Methods: One hundred and twenty-eight boys with ADHD at ages of 6 to 14 years were enrolled. The diagnosis and grouping of ADHD were based on the Diagnostic and Statistical Manual of Mental Disorders (DSM-IV): ADHD-predominantly inattention type (ADHD-I, n=44), ADHD-predominantly hyperactive impulsivetype (ADHD-HI, n=32) and ADHD-combined type (ADHD-C, n=52). Thirty healthy boys served as the control group. Plasma levels of cortisol and adrenocorticotropic hormone (ACTH) were measured by automatic particle enzyme immunoassay and electrochemiluminescence respectively at 8:00 am. The intelligence level was tested by Raven's standard progressive matrices.

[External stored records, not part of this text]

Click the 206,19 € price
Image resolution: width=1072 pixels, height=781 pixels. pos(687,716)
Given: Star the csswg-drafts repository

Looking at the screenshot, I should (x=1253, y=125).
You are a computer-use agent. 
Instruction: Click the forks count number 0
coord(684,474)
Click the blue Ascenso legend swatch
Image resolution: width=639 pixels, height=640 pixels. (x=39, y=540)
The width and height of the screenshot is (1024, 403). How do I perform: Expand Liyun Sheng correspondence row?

Results: The children with ADHD had lower IQ score (84.5 + or - 11.3) than the control group (94.6 + or - 12.4) (p<0.01). There were significant differences in the IQ score among the three ADHD subgroups (p<0.01). The IQ score in the ADHD-I and the ADHD-C groups was significantly lower than that in the control group. The mean plasma cortisol level in the ADHD group (226.5 + or - 129.1 nmol/L) was significantly lower than that in the control group (384.5 + or - 141.4 nmol/L) (p<0.01). The three ADHD subgroups showed significantly decreased plasma cortisol level compared with the control group (p<0.01). The plasma level of cortisol was the lowest in the ADHD-HI group (154.4 + or - 71.6 nmol/L), followed by the ADHD I group (219.4 + or - 117.7 nmol/L) and the ADHD-C group (258.3 + or - 136.4 nmol/L). There were no significant differences in plasma concentration of ACTH between ADHD and control children.

Conclusions: In the non-stress state, the HPA axis may be dysfunctional in children with ADHD, which may be attributed to the under reactivity of the HPA axis. Lower plasma cortisol has fewer impacts on the cognitive-behavior function, but it may closely be related to attention deficit, hyperactivity and impulsive behaviors.